Fatherhood...And Writing

Fatherhood is not an accident of nature. I had once posited on my Facebook page and many friends seconded that opinion. You do not become a father by having a progeny. It slowly dawns over you as you struggle to understand what all it entails. 
You rush to the airport as the flight is about to close, and your five year old wanders like a little rabbit from the bedroom, eyes still closed and you forget the work, forget the flight. You walk to her and kneel down on your knees and kiss her on the still-closed, sleepy eyes with the sacred dedication of a worshipper. You start to understand fatherhood at such moments. It is not a truth like Newton's apple which falls at some recognizable moment on your head. You learn it slowly. It is a series of moments when you do things which never imagined yourself to be able to do. I remember the cold chill which ran through my spine when my seven-month pregnant wife tripped while getting down from the car. I almost wept but there was something which wanted me to keep a brave face as you handed over orange juice to my worried wife and waited for the child in the womb to kick and announce her well-being. That was fatherhood. 

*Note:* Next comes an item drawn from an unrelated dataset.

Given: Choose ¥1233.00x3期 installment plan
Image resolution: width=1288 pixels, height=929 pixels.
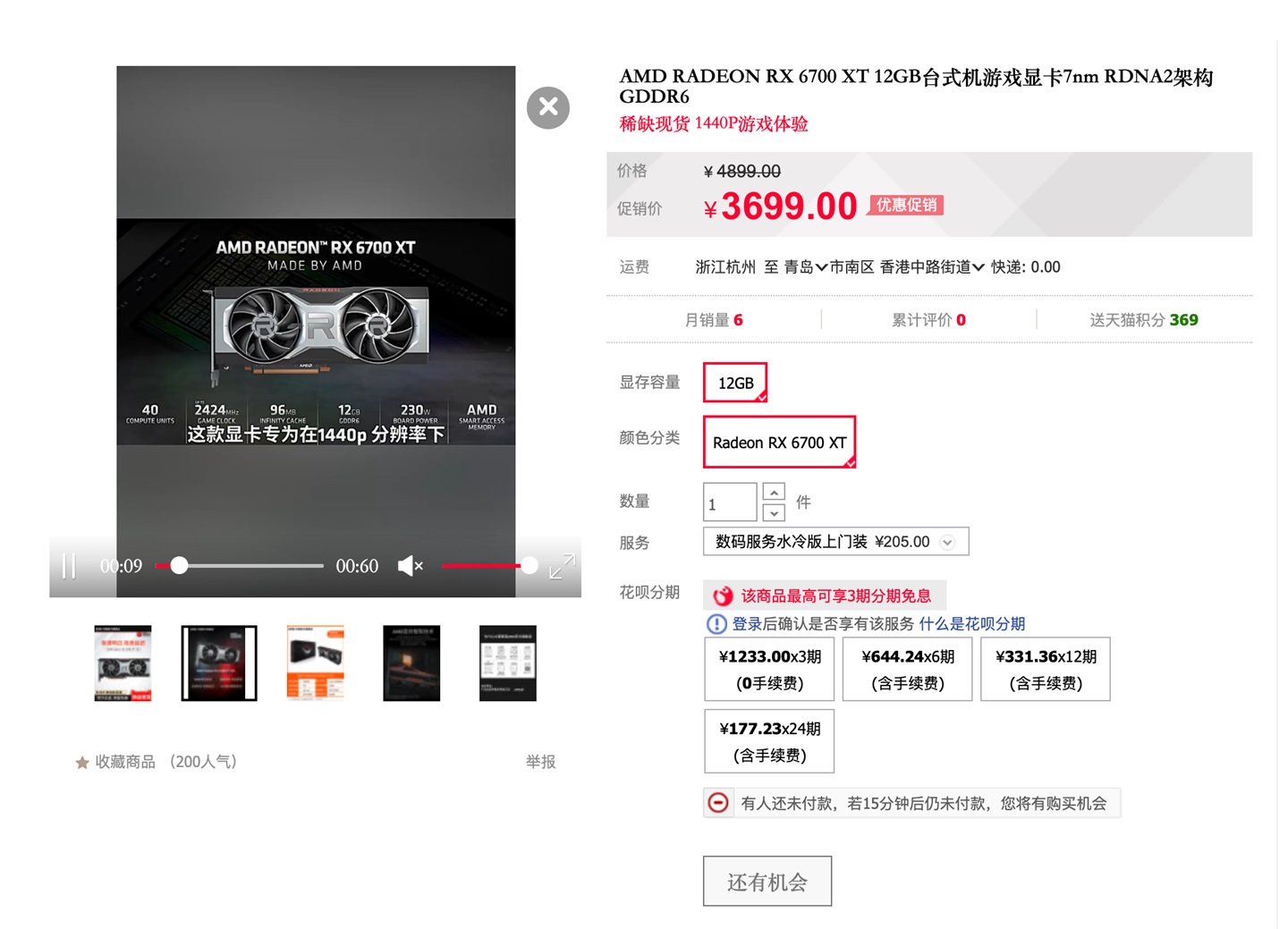Looking at the screenshot, I should (x=769, y=669).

I remember, climbing down the stairs with my six month old baby with perfect head full of still amazingly soft fur of hairs on her head and slipping. I still do not know how I could ensure that I slipped on the back and take the entire impact on the spine with the baby perfectly cocooned in my arms. I still think of that fall. Wasn't a perfectly humane response to such a fall would have been to turn and bring arms forth to resist the fall? But I couldn't bring the arms forth. That was fatherhood. 
I took to writing after she came in. Well, not entirely true. But I did get my first collection of essays published after She came in. I wanted some way to leave behind my thoughts for her. It was something of an inheritance that I decided, I wanted to create for her. I then published a collection of poems, set up this blog and even, on occasion started telling some people that I was a writer as an answer to the question of ,"what do you do?" albeit with some sort of embarrassment. Some friends, out of kindness, appreciated what I wrote, not knowing what beast they were unleashing in the process, exposing themselves a lifetime exposure to bad prose and silly poetry. I found a great reflection of my feelings when I read the interview of Nicholson Baker, where he wrote that,"when you get a child, you get a surge of emotion, or you get a surge of hormonal urgency, to get something done, something worthy of your new station in life." So I wrote with a sense of urgency. 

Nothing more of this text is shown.